EXERCISE OBJECTIVE:
Rewrite everything in the records below, from the line containing "August [424, 709]" down to the line containing "require is located at coordinates (424, 778).", as a Markdown table with the columns "Row" and "Line", one numbered row per line, and skip blank lines. Leave the pictures out of the table.
[Start of ENTRIES SHOWN]
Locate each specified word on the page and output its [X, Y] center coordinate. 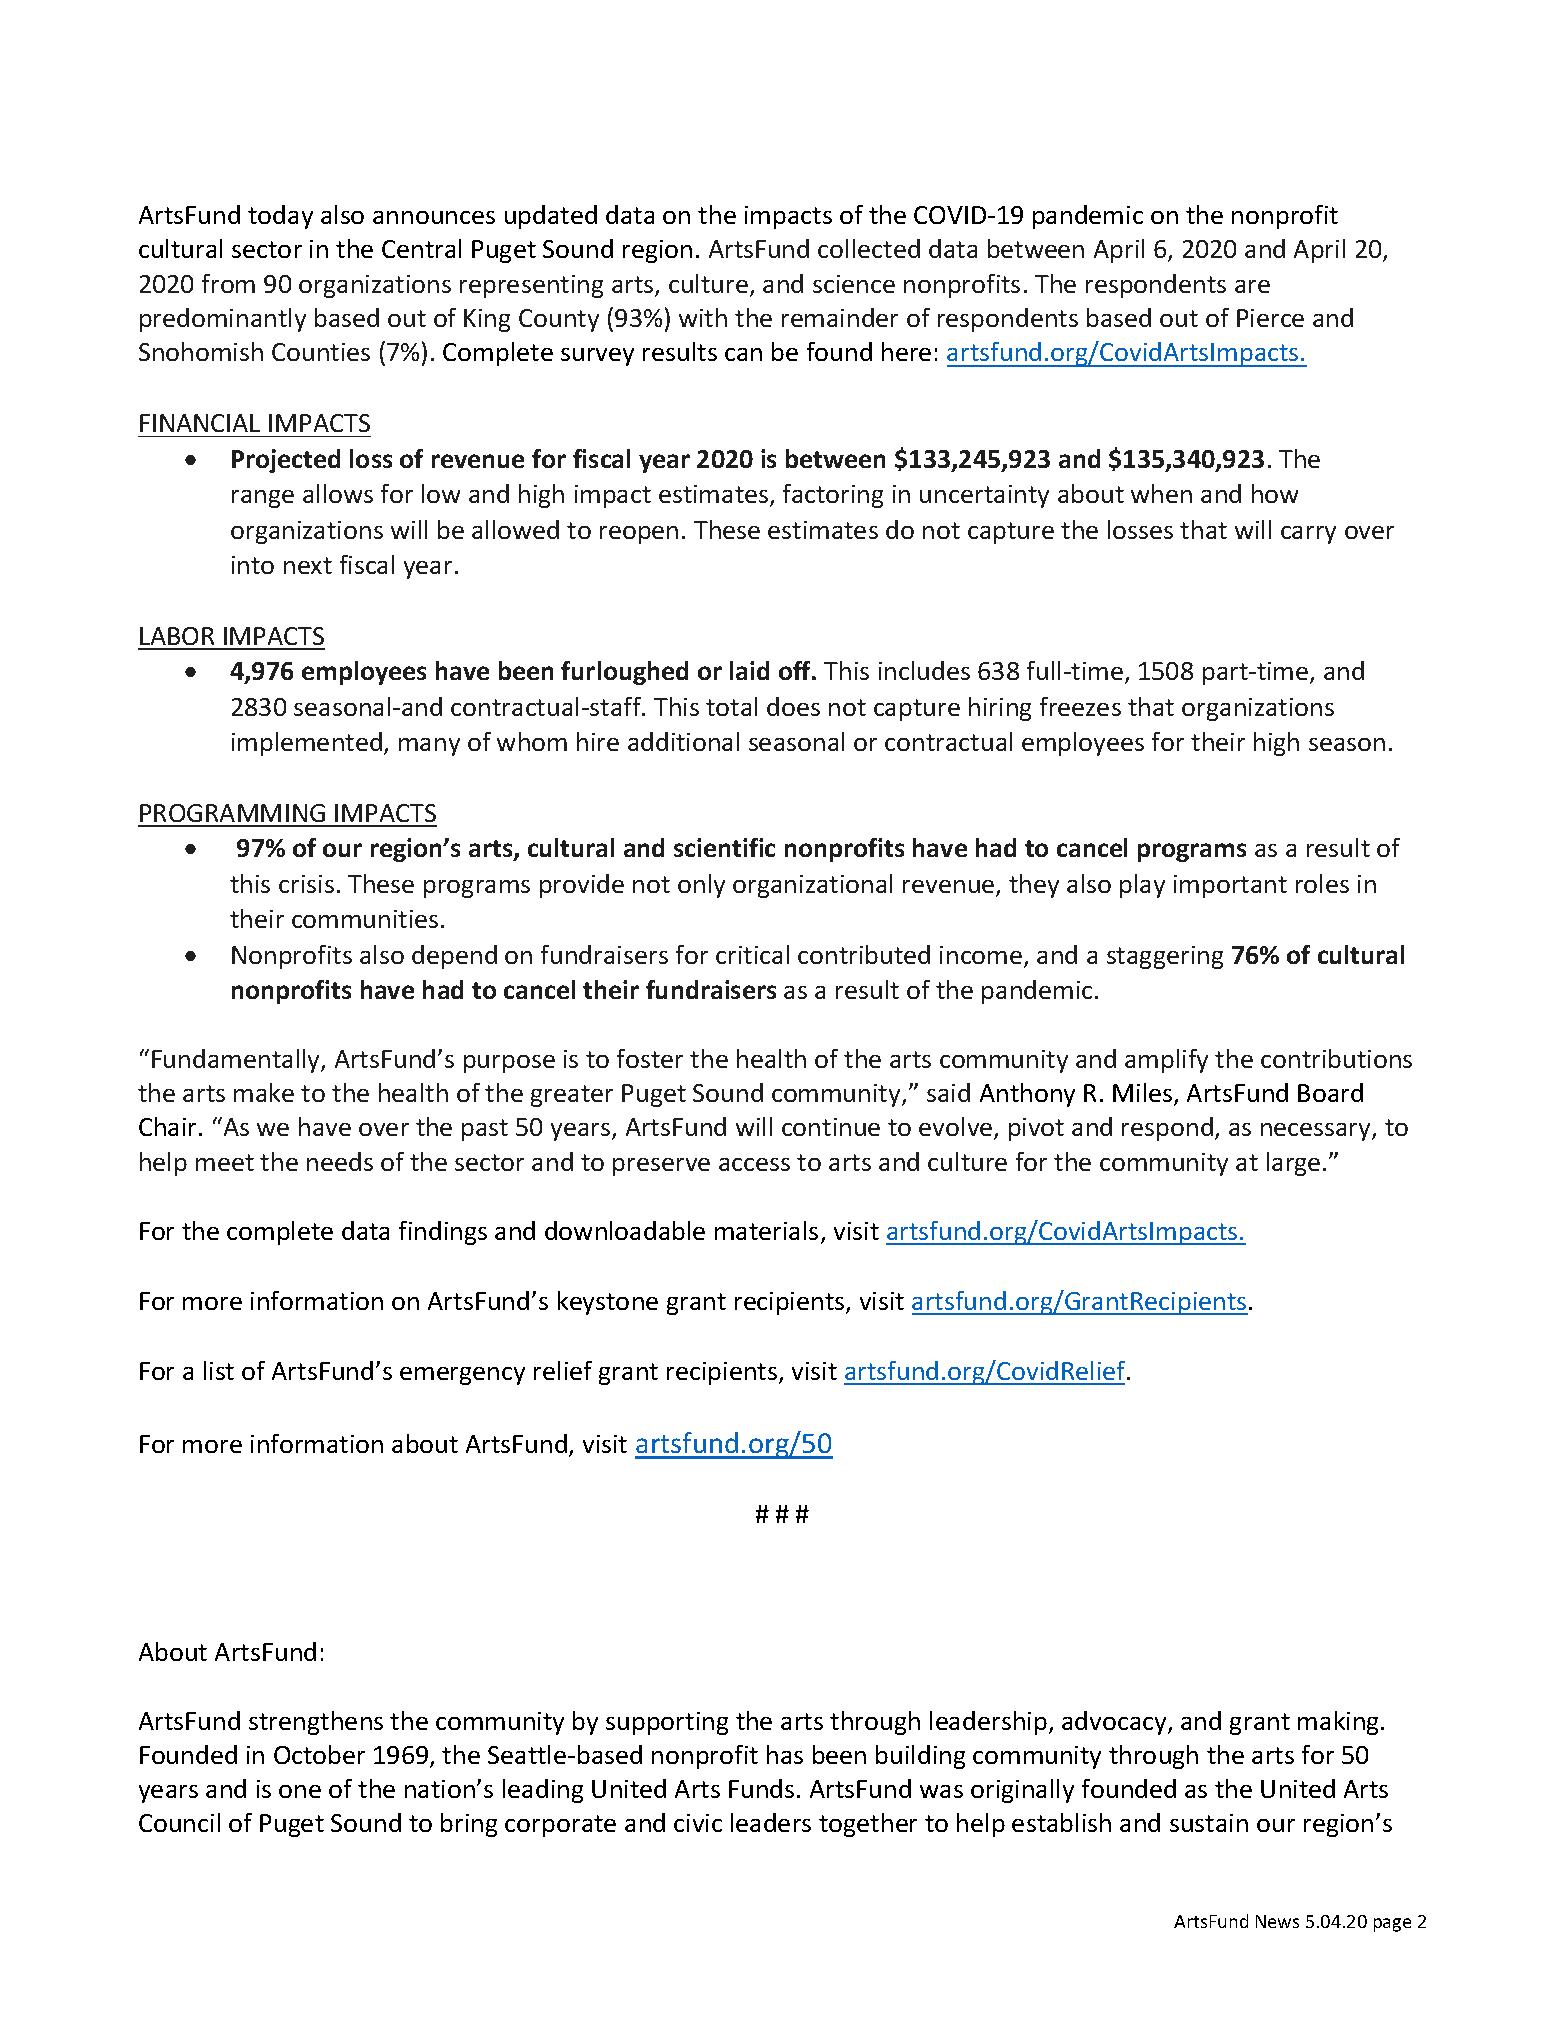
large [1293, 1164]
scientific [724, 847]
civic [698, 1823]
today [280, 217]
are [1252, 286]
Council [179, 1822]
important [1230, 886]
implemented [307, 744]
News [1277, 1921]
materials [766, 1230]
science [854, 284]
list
[End of ENTRIES SHOWN]
[Start of ENTRIES SHOWN]
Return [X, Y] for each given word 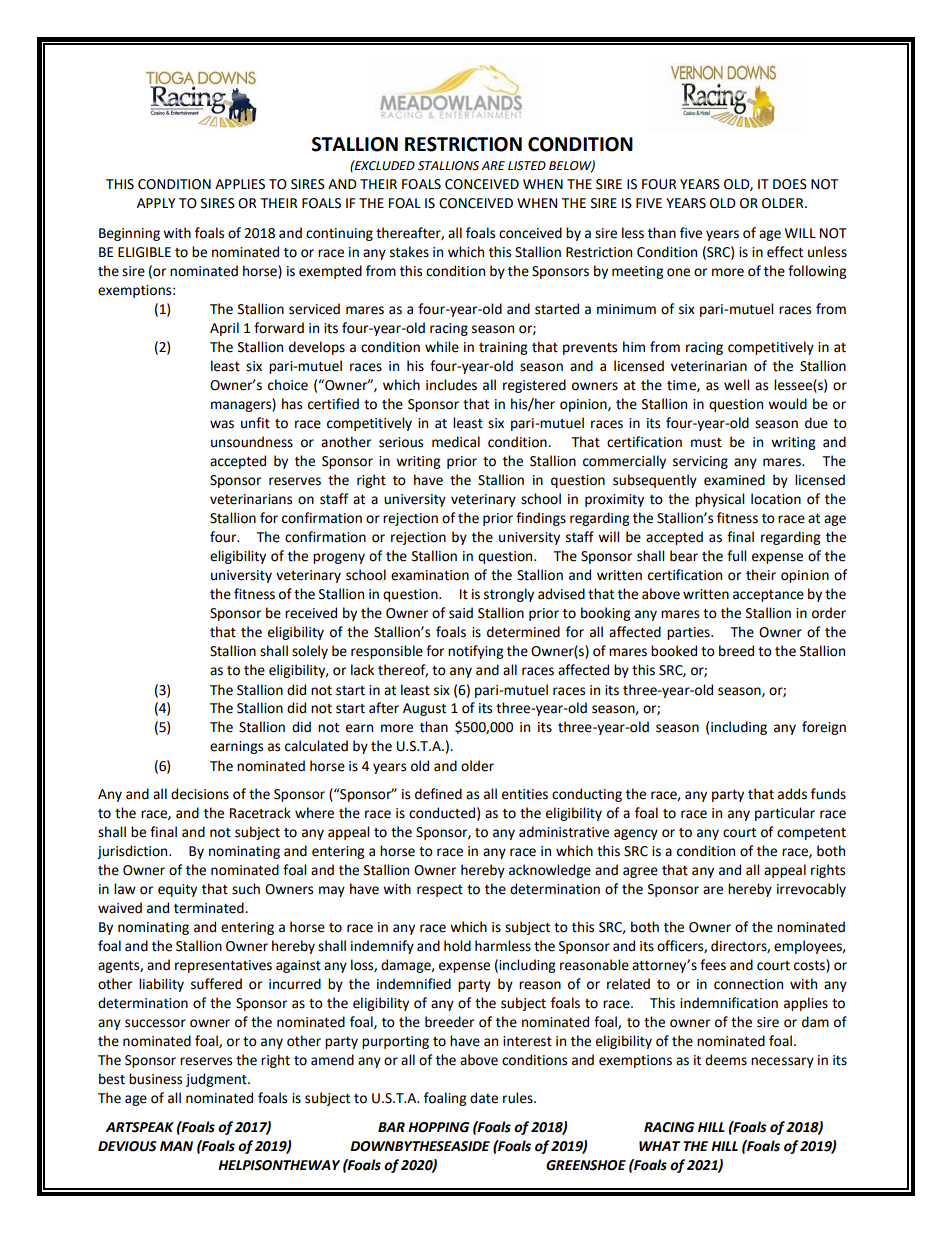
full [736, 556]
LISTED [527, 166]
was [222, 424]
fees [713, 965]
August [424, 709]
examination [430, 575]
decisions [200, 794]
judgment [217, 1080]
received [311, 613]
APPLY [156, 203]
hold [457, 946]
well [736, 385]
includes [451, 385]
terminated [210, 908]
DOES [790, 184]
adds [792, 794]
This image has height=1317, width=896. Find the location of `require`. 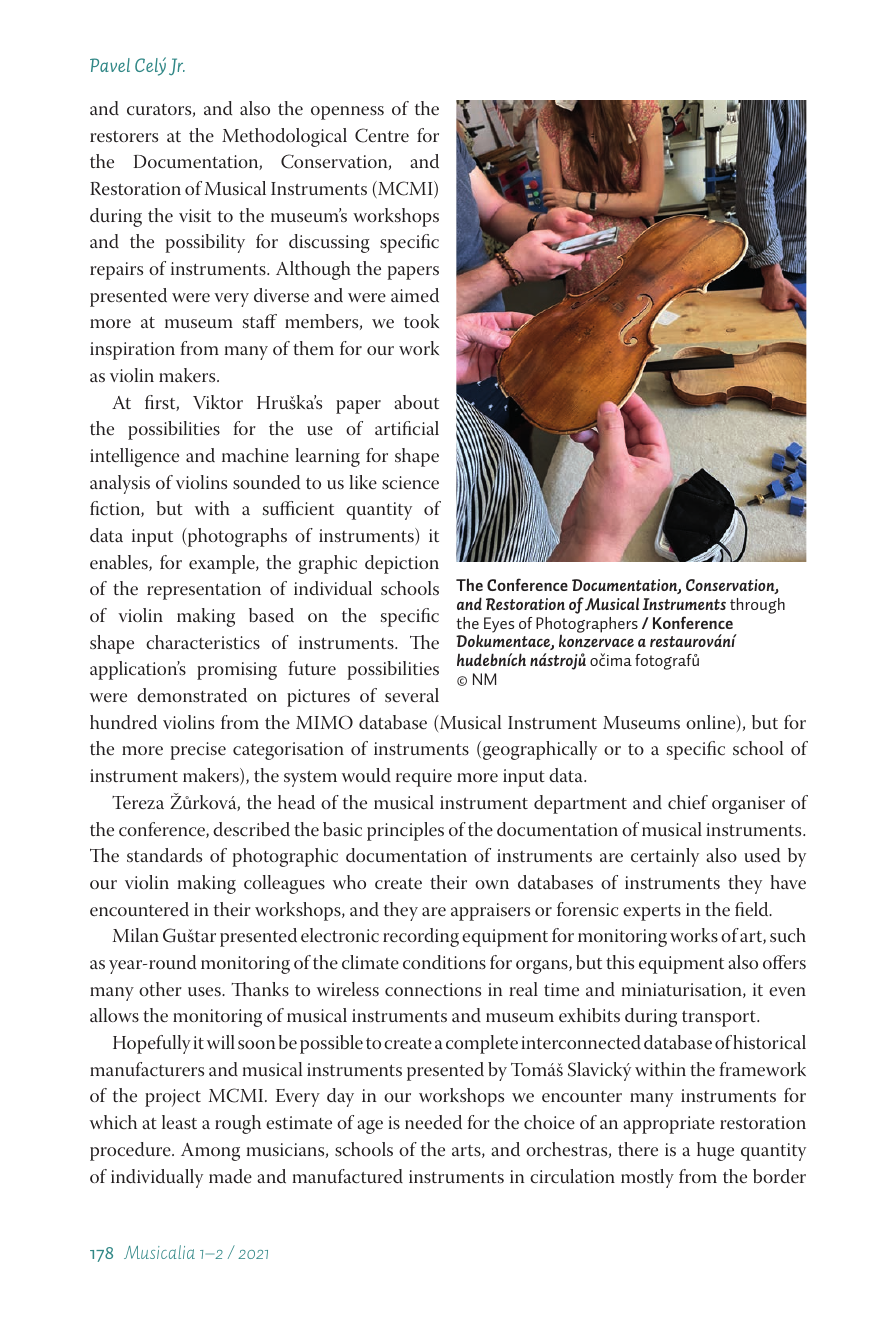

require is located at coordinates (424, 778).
[End of ENTRIES SHOWN]
FINAL ANSWER:
| Row | Line |
|---|---|
| 1 | August [424, 709] |
| 2 | examination [430, 575] |
| 3 | decisions [200, 794] |
| 4 | judgment [217, 1080] |
| 5 | received [311, 613] |
| 6 | APPLY [156, 203] |
| 7 | hold [457, 946] |
| 8 | well [736, 385] |
| 9 | includes [451, 385] |
| 10 | terminated [210, 908] |
| 11 | DOES [790, 184] |
| 12 | adds [792, 794] |
| 13 | This image has height=1317, width=896. Find the location of `require`.  |
| 14 | require is located at coordinates (424, 778). |